Angel Slime menggunakan kemampuan penyembuhannya untuk memulihkan kesehatan Pazuzu, mengembalikannya ke setengahnya. Meskipun jumlah mereka lebih banyak daripada musuh, mereka tahu bahwa mereka tidak akan mampu mengalahkannya hanya dengan berlima.
Belalang Merah menjerit kepada musuh-musuhnya, menunjukkan kemarahannya. Ia hendak terlibat dalam pertempuran ketika mendengar suara beberapa binatang berkaki empat di kejauhan.
Dua menit kemudian, Lux, Colette, dan teman-temannya tiba di lokasi kejadian sambil menunggangi Warg Mount mereka.
Mereka kemudian menatap monster di hadapan mereka dengan tekad membara di mata mereka. Ini adalah upacara kelulusan mereka, dan untuk lulus, mereka harus mengalahkan Monster Alpha Bermutasi di hadapan mereka.
“Formasi Pertempuran!” perintah Colette saat dia dan Matty berada di barisan depan, sementara Andy, Axel, dan Helen memposisikan diri di belakang. “Clover, bantu aku!”
Carbuncle mutan bayi muncul di samping Colette dan bergerak ke belakang. Ia adalah monster pendukung, jadi kemampuan bertarungnya tidak terlalu bagus.
“Bangkit!” teriak Eiko sambil menggunakan kemampuannya untuk meniru Keterampilan Papanya dan memanggil beberapa Prajurit Tengkorak dan Pemanah Agung Tengkorak.
Lux melakukan hal yang sama dengan memanggil semua anak buahnya untuk melawan monster di depan mereka.
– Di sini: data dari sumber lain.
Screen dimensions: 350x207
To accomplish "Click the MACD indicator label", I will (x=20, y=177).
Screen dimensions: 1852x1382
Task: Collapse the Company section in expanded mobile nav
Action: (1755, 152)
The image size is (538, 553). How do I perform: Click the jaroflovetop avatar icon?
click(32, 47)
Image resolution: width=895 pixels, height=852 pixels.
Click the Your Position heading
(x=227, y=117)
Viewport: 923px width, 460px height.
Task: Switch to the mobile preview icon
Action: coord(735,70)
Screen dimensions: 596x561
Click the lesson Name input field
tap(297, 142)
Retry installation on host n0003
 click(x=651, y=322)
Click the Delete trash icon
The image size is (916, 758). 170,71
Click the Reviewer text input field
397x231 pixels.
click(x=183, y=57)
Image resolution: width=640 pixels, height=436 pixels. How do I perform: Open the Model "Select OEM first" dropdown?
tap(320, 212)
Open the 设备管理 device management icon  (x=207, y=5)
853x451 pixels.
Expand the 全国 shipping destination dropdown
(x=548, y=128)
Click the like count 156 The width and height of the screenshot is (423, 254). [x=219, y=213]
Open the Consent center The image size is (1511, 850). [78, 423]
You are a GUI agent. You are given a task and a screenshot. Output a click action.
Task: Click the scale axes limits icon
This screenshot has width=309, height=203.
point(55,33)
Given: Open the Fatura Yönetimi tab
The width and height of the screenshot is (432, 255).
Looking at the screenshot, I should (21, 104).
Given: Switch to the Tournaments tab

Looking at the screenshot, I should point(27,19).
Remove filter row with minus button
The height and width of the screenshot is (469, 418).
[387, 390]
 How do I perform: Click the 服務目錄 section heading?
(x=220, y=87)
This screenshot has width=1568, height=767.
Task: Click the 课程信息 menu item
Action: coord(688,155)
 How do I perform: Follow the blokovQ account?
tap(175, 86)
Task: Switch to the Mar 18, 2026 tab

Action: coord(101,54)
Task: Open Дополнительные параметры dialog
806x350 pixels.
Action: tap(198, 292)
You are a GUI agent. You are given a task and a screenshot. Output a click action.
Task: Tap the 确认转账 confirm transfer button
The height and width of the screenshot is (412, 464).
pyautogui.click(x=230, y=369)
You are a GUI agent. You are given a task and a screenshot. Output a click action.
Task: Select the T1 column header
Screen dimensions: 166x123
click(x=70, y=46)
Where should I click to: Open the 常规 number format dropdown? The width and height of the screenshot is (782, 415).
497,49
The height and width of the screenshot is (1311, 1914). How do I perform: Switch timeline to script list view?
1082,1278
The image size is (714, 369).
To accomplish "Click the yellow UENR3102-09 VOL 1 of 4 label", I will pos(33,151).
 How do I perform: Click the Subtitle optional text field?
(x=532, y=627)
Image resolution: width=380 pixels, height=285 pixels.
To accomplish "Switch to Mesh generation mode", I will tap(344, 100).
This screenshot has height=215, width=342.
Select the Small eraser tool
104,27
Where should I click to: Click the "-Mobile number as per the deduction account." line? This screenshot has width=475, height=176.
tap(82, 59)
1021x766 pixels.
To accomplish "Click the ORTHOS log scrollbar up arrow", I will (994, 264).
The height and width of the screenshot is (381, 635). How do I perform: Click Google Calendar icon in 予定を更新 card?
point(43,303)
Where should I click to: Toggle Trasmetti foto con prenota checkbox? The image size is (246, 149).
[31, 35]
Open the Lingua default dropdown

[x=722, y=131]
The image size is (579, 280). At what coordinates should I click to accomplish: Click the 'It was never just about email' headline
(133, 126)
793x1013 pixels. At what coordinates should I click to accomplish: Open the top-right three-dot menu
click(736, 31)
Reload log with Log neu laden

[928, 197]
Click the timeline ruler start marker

Yang mengejutkan mereka, rombongan Rasul juga kembali. Para Kurcaci yang terluka telah diselamatkan oleh para Kurcaci yang mengikuti kelompok Lux ketika mereka menuju ke Red Mantis.
Karena sekarang mereka tidak lagi memiliki hal yang perlu dikhawatirkan, mereka memutuskan untuk bergabung dengan Lux dan teman-temannya untuk melawan Red Mantis, sebagai bagian dari tradisi para Kurcaci Solaian, yang telah naik ke Pangkat Rasul.